Personally, I think anyone with normal IGF-1 levels is increasing a variety of risk factors when taking exogenous HGH or a secretagogue. The science seems pretty clear that supraphysiological IGF-1 levels are not without risk.

My personal estimation is that the level of risk is tolerable for me at the level of IGF-1 increase I'm driving with them, but I don't think any of us should believe that the risk profile is similar to that of the GLP-1s.
 
hexagonal said:
Prescribed for visceral fat in HIV patients on specific medications - they often have significantly impacted IGF-1 levels and egrifta is used to bring it back into the normal range.
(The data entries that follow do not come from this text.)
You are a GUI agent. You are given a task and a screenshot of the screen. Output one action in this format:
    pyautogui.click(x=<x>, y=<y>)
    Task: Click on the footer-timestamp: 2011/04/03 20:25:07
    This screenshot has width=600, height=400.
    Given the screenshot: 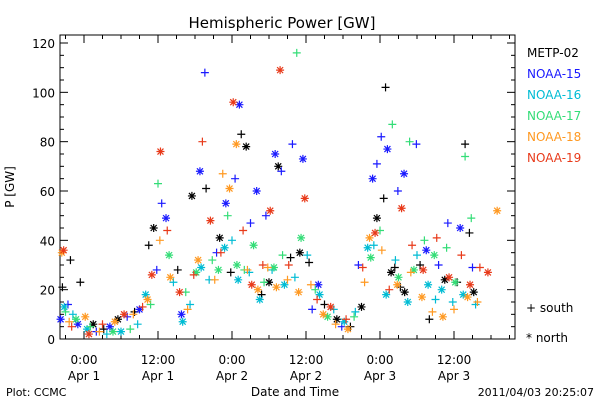 What is the action you would take?
    pyautogui.click(x=536, y=392)
     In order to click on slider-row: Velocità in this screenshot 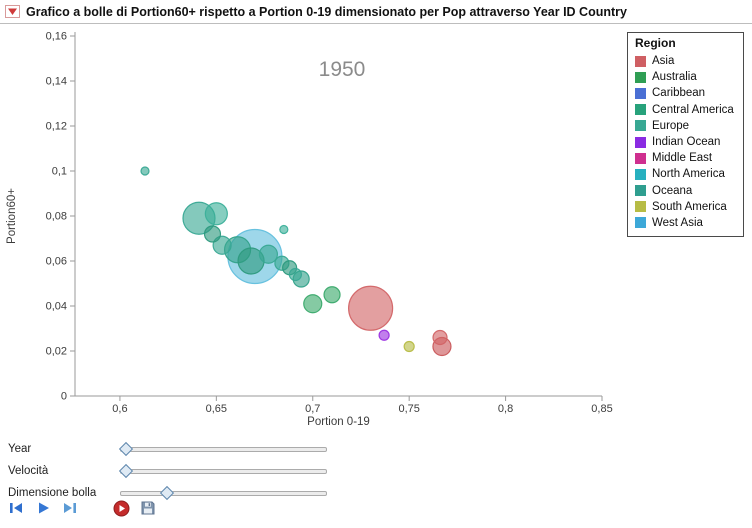, I will do `click(168, 471)`.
Monitoring insulin-like growth factors in HIV infection and AIDS - PubMed

There is a close association between the growth hormone (GH)-insulin-like growth factor I (IGF-I) axis, infection and immunity. Infection with the human immunodeficiency virus (HIV) is often associated with a decrease of the concentrations of IGF-I, IGF-II, IGF-binding protein 3 (IGFBP-3) and an...

pubmed.ncbi.nlm.nih.gov

Personally, I think anyone with normal IGF-1 levels is increasing a variety of risk factors when taking exogenous HGH or a secretagogue. The science seems pretty clear that supraphysiological IGF-1 levels are not without risk.

My personal estimation is that the level of risk is tolerable for me at the level of IGF-1 increase I'm driving with them, but I don't think any of us should believe that the risk profile is similar to that of the GLP-1s.
I'm hopeful I don't need to use them for long enough for it to be a problem. I do .5-1mg 5 on two off. My 10mg vials tested at 14. Well, the ones that weren't actually mt2. So I figure over the next year or two I do one vial every other month or so, stopping early if I don't feel I need it. We'll see. With the reta added in as well, I might be able to gift the ones that are left.